**PROBLEM STATEMENT**: Repeat the data below with "Merge and Save" swapped for "Merge and Close" and everything else left unchanged.

**LISTED RECORDS**:
# # #

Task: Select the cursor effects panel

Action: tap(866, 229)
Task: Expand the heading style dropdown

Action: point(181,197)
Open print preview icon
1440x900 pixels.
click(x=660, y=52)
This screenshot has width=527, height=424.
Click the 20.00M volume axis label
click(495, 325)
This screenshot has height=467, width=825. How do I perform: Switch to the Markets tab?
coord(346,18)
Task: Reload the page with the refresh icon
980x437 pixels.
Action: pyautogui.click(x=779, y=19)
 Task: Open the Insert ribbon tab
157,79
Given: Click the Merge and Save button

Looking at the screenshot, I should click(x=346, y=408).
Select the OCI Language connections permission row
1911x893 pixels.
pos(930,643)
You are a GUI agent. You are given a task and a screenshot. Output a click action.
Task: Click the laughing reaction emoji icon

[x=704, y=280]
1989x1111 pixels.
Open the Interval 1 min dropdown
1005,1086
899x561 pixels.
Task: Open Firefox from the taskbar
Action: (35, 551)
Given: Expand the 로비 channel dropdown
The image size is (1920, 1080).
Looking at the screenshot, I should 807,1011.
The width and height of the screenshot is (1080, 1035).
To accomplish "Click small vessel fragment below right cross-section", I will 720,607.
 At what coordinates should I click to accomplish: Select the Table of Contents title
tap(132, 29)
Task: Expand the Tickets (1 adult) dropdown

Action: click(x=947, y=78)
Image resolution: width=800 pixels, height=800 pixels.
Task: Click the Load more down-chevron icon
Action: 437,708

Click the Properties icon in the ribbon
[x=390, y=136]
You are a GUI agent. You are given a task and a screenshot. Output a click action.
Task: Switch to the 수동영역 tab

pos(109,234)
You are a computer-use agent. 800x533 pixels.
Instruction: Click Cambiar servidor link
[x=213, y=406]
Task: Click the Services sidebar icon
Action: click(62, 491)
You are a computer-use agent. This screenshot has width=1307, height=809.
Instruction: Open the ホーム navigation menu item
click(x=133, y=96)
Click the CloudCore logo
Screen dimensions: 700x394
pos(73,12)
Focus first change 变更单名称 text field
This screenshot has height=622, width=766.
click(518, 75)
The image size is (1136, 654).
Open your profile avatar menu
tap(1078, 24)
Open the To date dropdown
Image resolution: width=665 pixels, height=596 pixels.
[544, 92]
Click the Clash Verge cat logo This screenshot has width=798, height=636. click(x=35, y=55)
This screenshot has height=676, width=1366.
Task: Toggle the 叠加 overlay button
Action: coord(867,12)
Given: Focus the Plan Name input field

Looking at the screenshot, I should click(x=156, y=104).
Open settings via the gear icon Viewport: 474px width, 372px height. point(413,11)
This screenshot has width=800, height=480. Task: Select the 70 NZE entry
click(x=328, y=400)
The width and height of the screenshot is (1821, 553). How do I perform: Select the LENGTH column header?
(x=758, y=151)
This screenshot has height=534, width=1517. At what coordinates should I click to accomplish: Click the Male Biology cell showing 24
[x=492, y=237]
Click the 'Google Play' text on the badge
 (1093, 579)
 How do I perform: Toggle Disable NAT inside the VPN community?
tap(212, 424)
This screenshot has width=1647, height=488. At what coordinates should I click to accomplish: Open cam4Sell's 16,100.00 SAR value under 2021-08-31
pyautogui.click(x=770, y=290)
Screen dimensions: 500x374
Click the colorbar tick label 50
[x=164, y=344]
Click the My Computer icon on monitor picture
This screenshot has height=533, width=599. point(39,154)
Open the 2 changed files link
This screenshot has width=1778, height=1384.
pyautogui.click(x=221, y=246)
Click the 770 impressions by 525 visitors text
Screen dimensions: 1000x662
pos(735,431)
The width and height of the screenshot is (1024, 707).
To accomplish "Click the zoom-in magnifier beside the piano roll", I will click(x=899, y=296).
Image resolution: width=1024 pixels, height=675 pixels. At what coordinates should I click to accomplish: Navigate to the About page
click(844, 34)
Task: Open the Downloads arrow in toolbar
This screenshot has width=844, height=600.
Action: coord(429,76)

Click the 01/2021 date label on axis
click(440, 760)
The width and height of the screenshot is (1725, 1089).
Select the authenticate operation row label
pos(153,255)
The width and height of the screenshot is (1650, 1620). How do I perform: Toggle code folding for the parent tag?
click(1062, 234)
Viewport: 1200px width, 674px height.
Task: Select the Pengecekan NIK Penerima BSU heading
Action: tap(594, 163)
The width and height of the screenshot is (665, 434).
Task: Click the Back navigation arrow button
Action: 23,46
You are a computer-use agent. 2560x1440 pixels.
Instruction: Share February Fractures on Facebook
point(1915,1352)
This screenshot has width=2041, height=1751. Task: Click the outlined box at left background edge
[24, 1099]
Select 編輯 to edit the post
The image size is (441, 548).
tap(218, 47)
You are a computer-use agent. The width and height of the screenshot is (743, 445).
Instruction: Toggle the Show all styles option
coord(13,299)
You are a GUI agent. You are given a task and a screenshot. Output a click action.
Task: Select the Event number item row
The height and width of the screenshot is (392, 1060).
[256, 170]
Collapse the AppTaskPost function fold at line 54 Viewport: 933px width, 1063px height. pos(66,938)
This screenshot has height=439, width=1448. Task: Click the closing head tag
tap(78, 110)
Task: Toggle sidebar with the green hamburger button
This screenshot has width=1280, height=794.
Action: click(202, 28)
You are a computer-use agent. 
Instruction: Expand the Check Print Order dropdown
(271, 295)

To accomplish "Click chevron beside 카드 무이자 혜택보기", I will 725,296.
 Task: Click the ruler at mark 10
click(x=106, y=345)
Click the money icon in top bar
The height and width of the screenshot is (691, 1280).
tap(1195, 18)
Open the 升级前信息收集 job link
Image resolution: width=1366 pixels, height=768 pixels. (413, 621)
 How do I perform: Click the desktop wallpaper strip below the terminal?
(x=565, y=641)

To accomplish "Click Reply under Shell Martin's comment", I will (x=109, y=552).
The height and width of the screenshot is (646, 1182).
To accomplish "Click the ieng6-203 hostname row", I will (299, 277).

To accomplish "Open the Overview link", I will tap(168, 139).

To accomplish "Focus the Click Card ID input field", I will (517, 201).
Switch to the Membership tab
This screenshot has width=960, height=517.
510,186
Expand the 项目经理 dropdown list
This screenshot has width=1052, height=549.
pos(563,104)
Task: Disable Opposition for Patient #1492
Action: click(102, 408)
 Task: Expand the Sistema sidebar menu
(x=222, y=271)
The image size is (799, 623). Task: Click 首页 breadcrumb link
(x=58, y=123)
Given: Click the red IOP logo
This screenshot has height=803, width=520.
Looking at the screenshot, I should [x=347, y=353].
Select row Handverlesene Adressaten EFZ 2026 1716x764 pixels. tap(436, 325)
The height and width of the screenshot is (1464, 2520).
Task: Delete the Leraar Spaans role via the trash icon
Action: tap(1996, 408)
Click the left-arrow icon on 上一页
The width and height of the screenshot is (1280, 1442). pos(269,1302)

# # #

**EXERCISE SOLUTION**:
Task: Select the cursor effects panel

Action: tap(866, 229)
Task: Expand the heading style dropdown

Action: point(181,197)
Open print preview icon
1440x900 pixels.
click(x=660, y=52)
This screenshot has width=527, height=424.
Click the 20.00M volume axis label
click(495, 325)
This screenshot has height=467, width=825. How do I perform: Switch to the Markets tab?
coord(346,18)
Task: Reload the page with the refresh icon
980x437 pixels.
Action: pyautogui.click(x=779, y=19)
 Task: Open the Insert ribbon tab
157,79
Given: Click the Merge and Close button

Looking at the screenshot, I should click(x=346, y=408).
Select the OCI Language connections permission row
1911x893 pixels.
pos(930,643)
You are a GUI agent. You are given a task and a screenshot. Output a click action.
Task: Click the laughing reaction emoji icon

[x=704, y=280]
1989x1111 pixels.
Open the Interval 1 min dropdown
1005,1086
899x561 pixels.
Task: Open Firefox from the taskbar
Action: (35, 551)
Given: Expand the 로비 channel dropdown
The image size is (1920, 1080).
Looking at the screenshot, I should 807,1011.
The width and height of the screenshot is (1080, 1035).
To accomplish "Click small vessel fragment below right cross-section", I will 720,607.
 At what coordinates should I click to accomplish: Select the Table of Contents title
tap(132, 29)
Task: Expand the Tickets (1 adult) dropdown

Action: click(x=947, y=78)
Image resolution: width=800 pixels, height=800 pixels.
Task: Click the Load more down-chevron icon
Action: 437,708

Click the Properties icon in the ribbon
[x=390, y=136]
You are a GUI agent. You are given a task and a screenshot. Output a click action.
Task: Switch to the 수동영역 tab

pos(109,234)
You are a computer-use agent. 800x533 pixels.
Instruction: Click Cambiar servidor link
[x=213, y=406]
Task: Click the Services sidebar icon
Action: click(62, 491)
You are a computer-use agent. This screenshot has width=1307, height=809.
Instruction: Open the ホーム navigation menu item
click(x=133, y=96)
Click the CloudCore logo
Screen dimensions: 700x394
pos(73,12)
Focus first change 变更单名称 text field
This screenshot has height=622, width=766.
click(518, 75)
The image size is (1136, 654).
Open your profile avatar menu
tap(1078, 24)
Open the To date dropdown
Image resolution: width=665 pixels, height=596 pixels.
[544, 92]
Click the Clash Verge cat logo This screenshot has width=798, height=636. click(x=35, y=55)
This screenshot has height=676, width=1366.
Task: Toggle the 叠加 overlay button
Action: coord(867,12)
Given: Focus the Plan Name input field

Looking at the screenshot, I should click(x=156, y=104).
Open settings via the gear icon Viewport: 474px width, 372px height. point(413,11)
This screenshot has width=800, height=480. Task: Select the 70 NZE entry
click(x=328, y=400)
The width and height of the screenshot is (1821, 553). How do I perform: Select the LENGTH column header?
(x=758, y=151)
This screenshot has height=534, width=1517. At what coordinates should I click to accomplish: Click the Male Biology cell showing 24
[x=492, y=237]
Click the 'Google Play' text on the badge
 (1093, 579)
 How do I perform: Toggle Disable NAT inside the VPN community?
tap(212, 424)
This screenshot has width=1647, height=488. At what coordinates should I click to accomplish: Open cam4Sell's 16,100.00 SAR value under 2021-08-31
pyautogui.click(x=770, y=290)
Screen dimensions: 500x374
Click the colorbar tick label 50
[x=164, y=344]
Click the My Computer icon on monitor picture
This screenshot has height=533, width=599. point(39,154)
Open the 2 changed files link
This screenshot has width=1778, height=1384.
pyautogui.click(x=221, y=246)
Click the 770 impressions by 525 visitors text
Screen dimensions: 1000x662
pos(735,431)
The width and height of the screenshot is (1024, 707).
To accomplish "Click the zoom-in magnifier beside the piano roll", I will click(x=899, y=296).
Image resolution: width=1024 pixels, height=675 pixels. At what coordinates should I click to accomplish: Navigate to the About page
click(844, 34)
Task: Open the Downloads arrow in toolbar
This screenshot has width=844, height=600.
Action: coord(429,76)

Click the 01/2021 date label on axis
click(440, 760)
The width and height of the screenshot is (1725, 1089).
Select the authenticate operation row label
pos(153,255)
The width and height of the screenshot is (1650, 1620). How do I perform: Toggle code folding for the parent tag?
click(1062, 234)
Viewport: 1200px width, 674px height.
Task: Select the Pengecekan NIK Penerima BSU heading
Action: tap(594, 163)
The width and height of the screenshot is (665, 434).
Task: Click the Back navigation arrow button
Action: 23,46
You are a computer-use agent. 2560x1440 pixels.
Instruction: Share February Fractures on Facebook
point(1915,1352)
This screenshot has width=2041, height=1751. Task: Click the outlined box at left background edge
[24, 1099]
Select 編輯 to edit the post
The image size is (441, 548).
tap(218, 47)
You are a computer-use agent. The width and height of the screenshot is (743, 445).
Instruction: Toggle the Show all styles option
coord(13,299)
You are a GUI agent. You are given a task and a screenshot. Output a click action.
Task: Select the Event number item row
The height and width of the screenshot is (392, 1060).
[256, 170]
Collapse the AppTaskPost function fold at line 54 Viewport: 933px width, 1063px height. pos(66,938)
This screenshot has height=439, width=1448. Task: Click the closing head tag
tap(78, 110)
Task: Toggle sidebar with the green hamburger button
This screenshot has width=1280, height=794.
Action: click(202, 28)
You are a computer-use agent. 
Instruction: Expand the Check Print Order dropdown
(271, 295)

To accomplish "Click chevron beside 카드 무이자 혜택보기", I will 725,296.
 Task: Click the ruler at mark 10
click(x=106, y=345)
Click the money icon in top bar
The height and width of the screenshot is (691, 1280).
tap(1195, 18)
Open the 升级前信息收集 job link
Image resolution: width=1366 pixels, height=768 pixels. (413, 621)
 How do I perform: Click the desktop wallpaper strip below the terminal?
(x=565, y=641)

To accomplish "Click Reply under Shell Martin's comment", I will (x=109, y=552).
The height and width of the screenshot is (646, 1182).
To accomplish "Click the ieng6-203 hostname row", I will (299, 277).

To accomplish "Open the Overview link", I will tap(168, 139).

To accomplish "Focus the Click Card ID input field", I will (517, 201).
Switch to the Membership tab
This screenshot has width=960, height=517.
510,186
Expand the 项目经理 dropdown list
This screenshot has width=1052, height=549.
pos(563,104)
Task: Disable Opposition for Patient #1492
Action: click(102, 408)
 Task: Expand the Sistema sidebar menu
(x=222, y=271)
The image size is (799, 623). Task: Click 首页 breadcrumb link
(x=58, y=123)
Given: Click the red IOP logo
This screenshot has height=803, width=520.
Looking at the screenshot, I should [x=347, y=353].
Select row Handverlesene Adressaten EFZ 2026 1716x764 pixels. tap(436, 325)
The height and width of the screenshot is (1464, 2520).
Task: Delete the Leraar Spaans role via the trash icon
Action: tap(1996, 408)
Click the left-arrow icon on 上一页
The width and height of the screenshot is (1280, 1442). pos(269,1302)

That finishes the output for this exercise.